Autoscaling in Dremio Elastic Execution Engines

Hello Guys,
I have been exploring dremio for our business use cases and we are using latest AWS community edition.

I have observed the below scenario related to elastic execution engines.
The elastic execution engine is starting all the nodes for a small query also.
Is this expected behaviour?

Example: I have a small query to limit my dataset say to 5 records, dremio is still starting all the nodes(10/20) in that elastic engine.

By the word elasticity, I assume it adds/de-commissions nodes based on query load.

Here is what I’m expecting. For any given elastic engine, initially start the engine with less nodes and then relaunch more nodes if the load becomes higher.Autoscale the engine till it reaches maximum number of nodes we have configured in that engine.
Ex: Spark yarn autoscaling. It adds more nodes only if there is high load as per different parameters like available yarn memory, cpu cores etc.

Also let me know how can i configure my dremio to autoscale as per our needs elastically?

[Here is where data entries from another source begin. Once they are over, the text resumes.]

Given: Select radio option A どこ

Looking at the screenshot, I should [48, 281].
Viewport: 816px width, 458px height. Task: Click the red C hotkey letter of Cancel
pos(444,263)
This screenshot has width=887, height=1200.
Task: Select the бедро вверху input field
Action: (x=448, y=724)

Please let us know your thoughts on this.

Thanks,
Jalandhar

@jalandhar

Autoscaling will not affect running queries, for example: If you have 5 executors and a query uses up all the available CPU and memory and if there are more executors scaled up, the currently running queries cannot dynamically use the new executors as the planner has already planned for the old number of nodes. Any queries submitted after the scaling has been done would get influenced

Thanks
@balaji.ramaswamy

Thanks @balaji.ramaswamy for the info.

Could you also please clarify couple of more things on the same use case:

  1. How can we make use of autoscaling feature for different workloads? Do we need to create different execution engines and route our queries using rules?
  2. So can i assume that, there is no autoscaling at an elastic engine level, as its starting all nodes upfront Or do we have any plan to add autoscaling feature at elastic engine level in upcoming releases.

Thanks,
Jalandhar

@jalandhar

#1 Even if you create multiple engines, auto scaling will not influence already running queries. But one advantage of creating multiple engines is that based on the workload to each engine you can size accordingly

To clarify, Dremio does not currently support autoscaling. You can use queues to configure certain queries to run in different engines, and the engines can be configured to start automatically, and also stop after a period of being idle. But currently, starting an engine will always start all of the nodes.

Thanks @steven,
This clarifies my question.

My understanding from earlier marketing info was that Dremio does auto-scale. And I think I even remember seeing cost calculations projecting the cost effectiveness of the solution.

“Starting an engine will always start all of the nodes” sounds a bit worrying to me. Is there a roadmap to do true auto-scaling and when will it be likely to be available?

This conversation was referring specifically to elastic engines in Dremio’s AWS Marketplace edition. Autoscaling is included in the recently launched Dremio Cloud offering:
https://docs.dremio.com/cloud/workloads/engines/engines-autoscale/

That might be what you were thinking of.